■ PASSAGE
On the one hand, the selectivity to H₂ decreases from C₈H₁₈ conversions higher than ∼30% at 520 °C and 580 °C, and presents values between those obtained in SR and DR conditions, as expected. Note that, at these temperatures, it is not experimentally possible to obtain conversions lower than roughly 30% by decreasing the mass of catalyst. At 450 °C, conversions as low as 10% can be reached and an optimum in selectivity to H₂ can be seen: it increases up to 30% of C₈H₁₈ conversion, and then decreases. This type of evolution was not observed for SR (C₈H₁₈ + H₂O) and DR (C₈H₁₈ + CO₂) at 450 °C. However, the simultaneous presence of H₂O and CO₂ could be at the origin of this phenomenon. The presence of O₂, or more precisely, the possibility of a total oxidation, could be another possible explanation: for low C₈H₁₈ conversion, if total oxidation predominates the selectivity to H₂ will converge to zero. Although blank experiments reveal that the whole O₂ is consumed in homogeneous gas phase, the hypothesis that a part of O₂ reaches the catalyst surface is not excluded. The presence of an optimal selectivity to H₂ will be discussed more in detail in the next section.

On the other hand, the selectivity to CO increases up to 50% of C₈H₁₈ conversion, and then is constant, as observed for SR and DR conditions. As far as the selectivity to CH₄ is concerned, it increases continuously from 50% of C₈H₁₈ conversion. Thus, for REGR conditions, CO and CH₄ are not primary products, as it was established for the experiments in SR conditions. It can be inferred that the reaction scheme deduced from the experiments performed on SR and DR conditions can be extrapolated for REGR conditions. As the inlet gas contains a large amount of CO₂, it is not possible to determine its net production. CO₂ is very probably a primary product as observed in SR.

Records of locating words and elements:
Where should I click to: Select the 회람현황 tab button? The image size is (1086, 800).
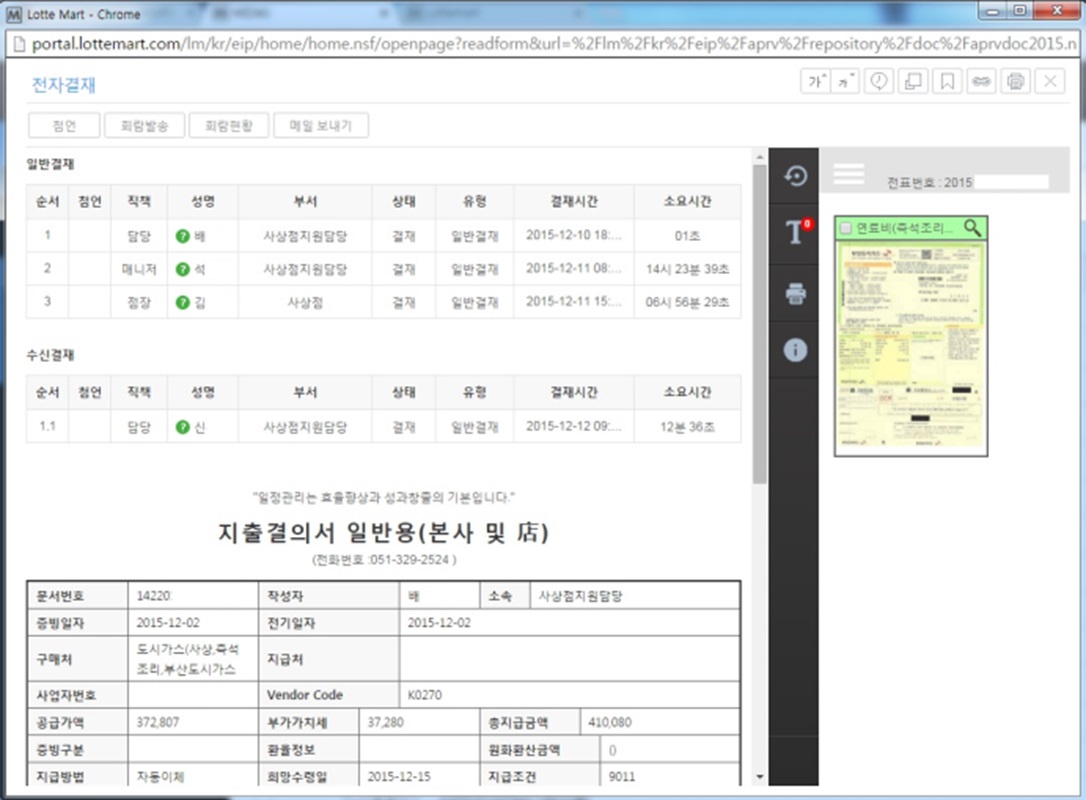pos(228,126)
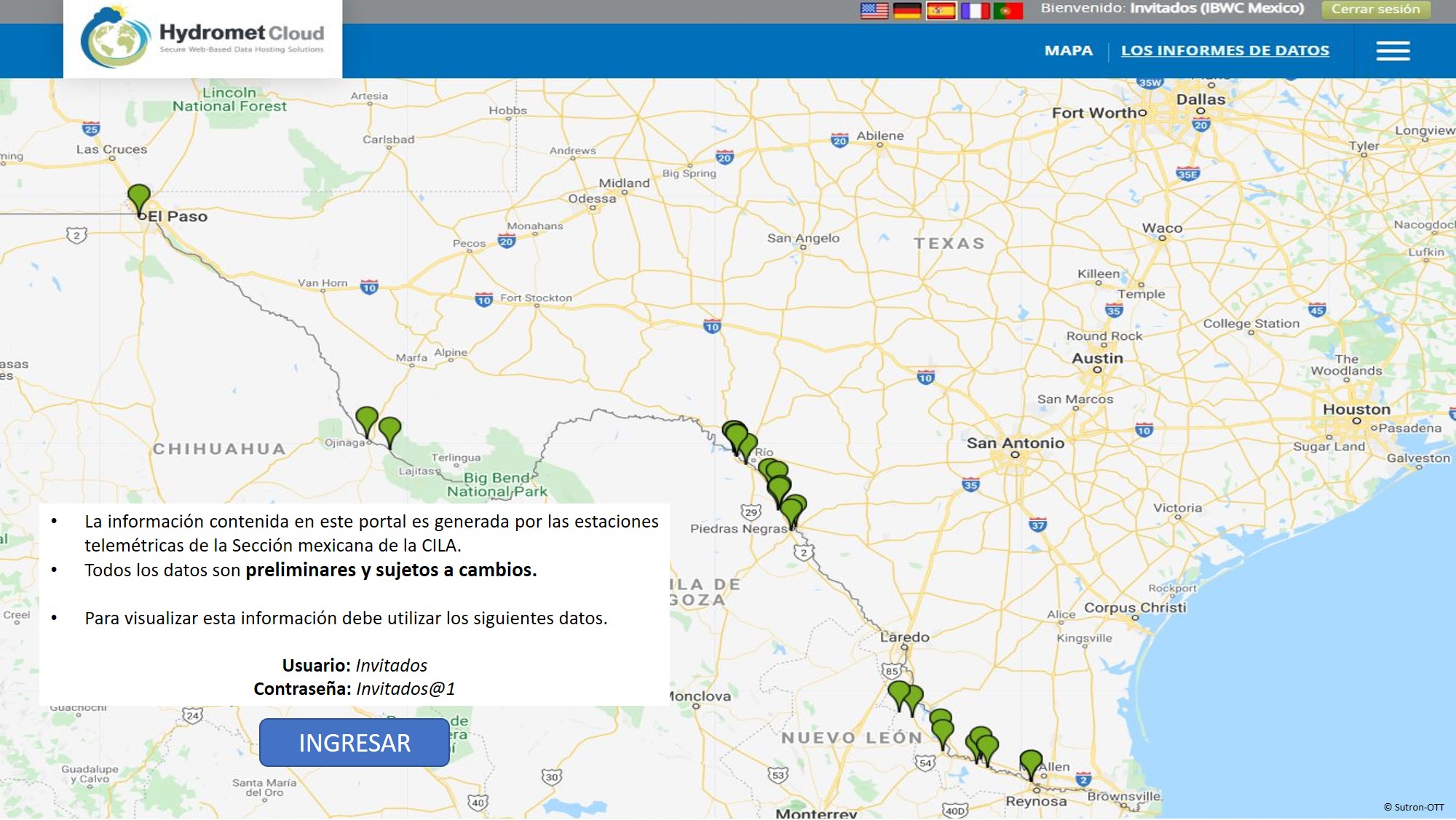Select station marker left of Ojinaga
The image size is (1456, 820).
coord(366,419)
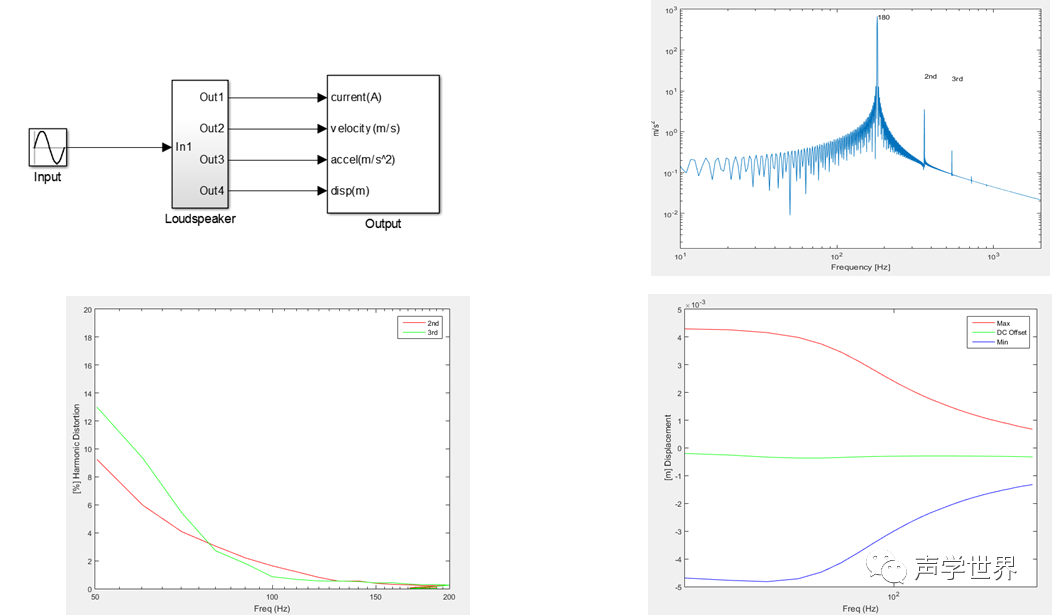The image size is (1052, 615).
Task: Click the Out3 port label
Action: (x=211, y=159)
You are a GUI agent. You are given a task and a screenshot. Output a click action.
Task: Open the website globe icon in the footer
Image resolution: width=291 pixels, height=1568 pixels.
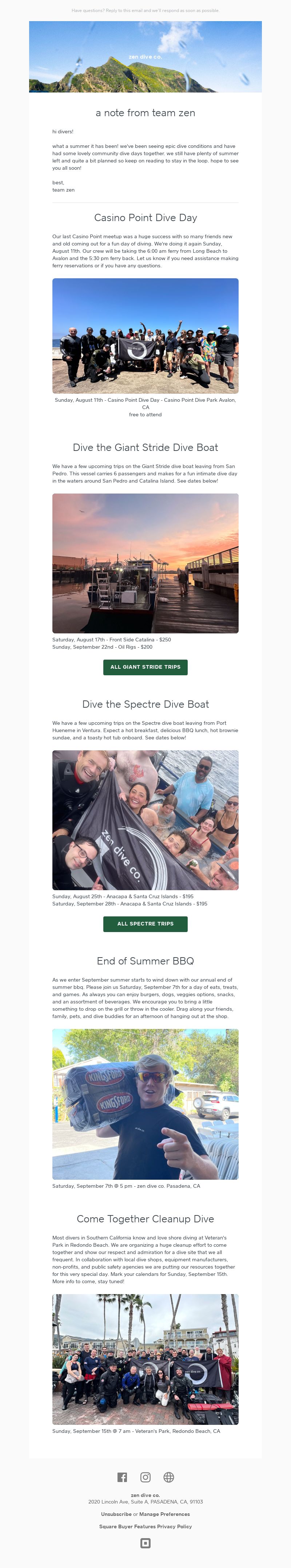[169, 1477]
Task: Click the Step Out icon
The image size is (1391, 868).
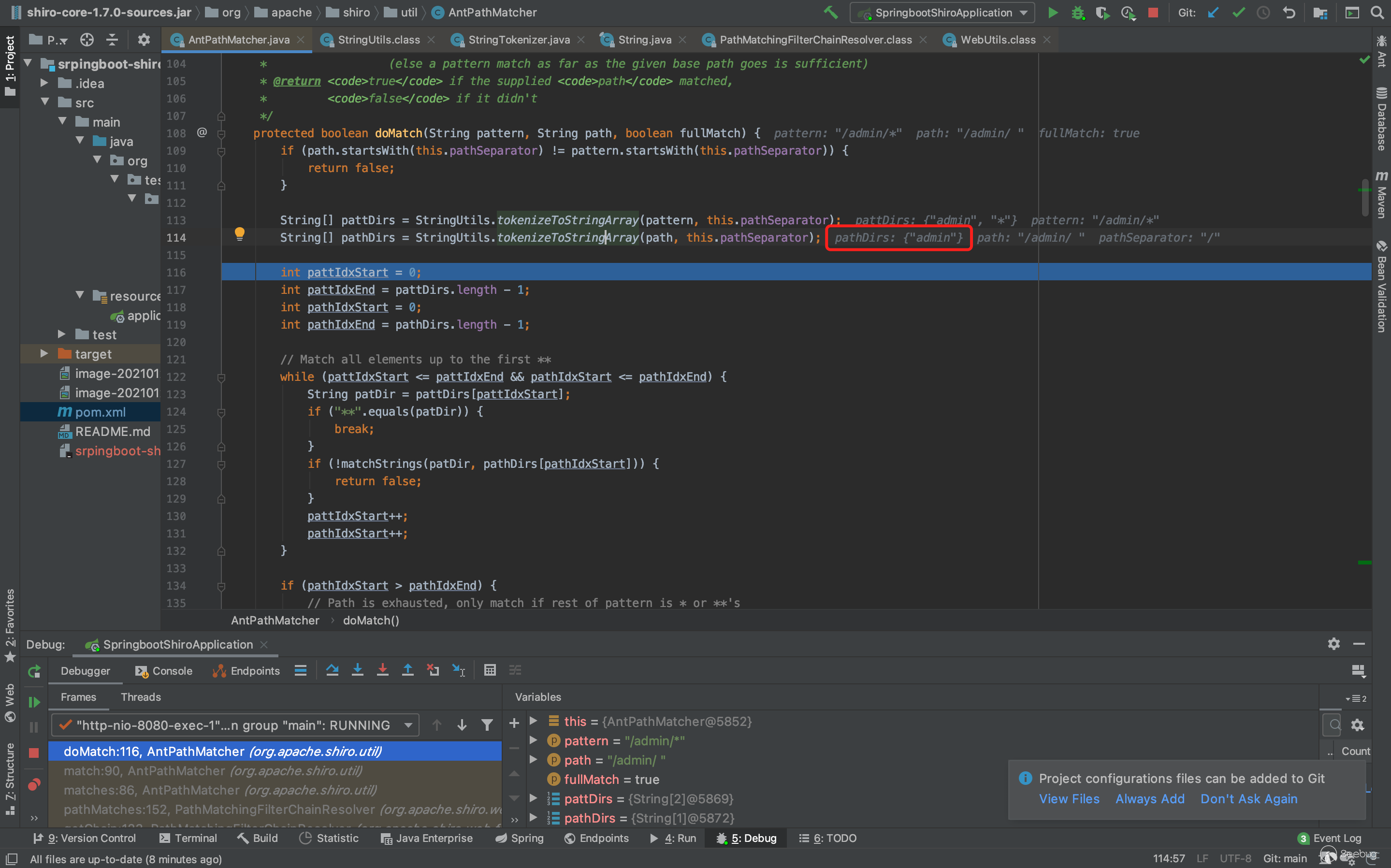Action: point(407,670)
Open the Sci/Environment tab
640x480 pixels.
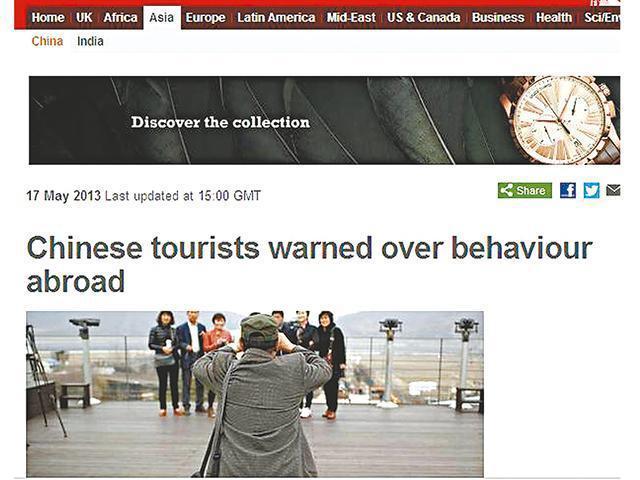[602, 18]
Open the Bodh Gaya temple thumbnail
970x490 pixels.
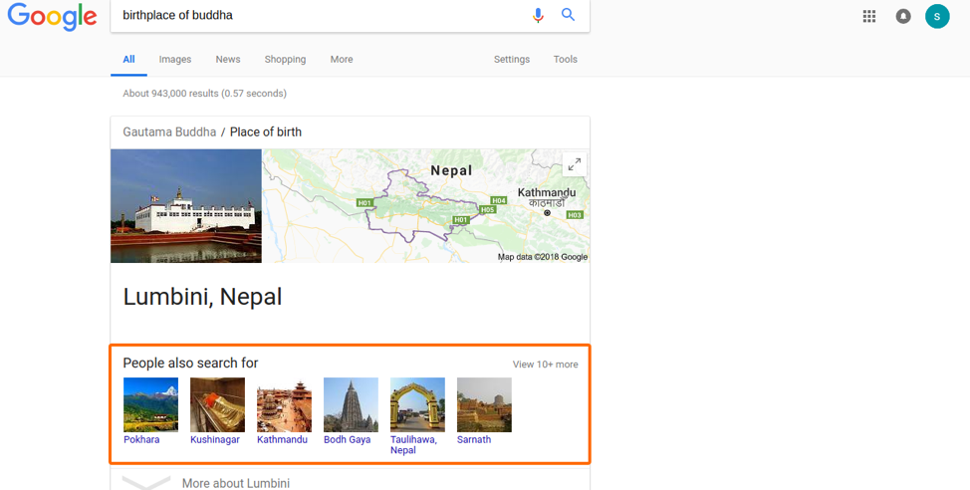[x=351, y=404]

■ EXERCISE AIM
In the passage on octane conversion, at what temperature can conversions as low as 10% be reached?

■ SOLUTION
450 °C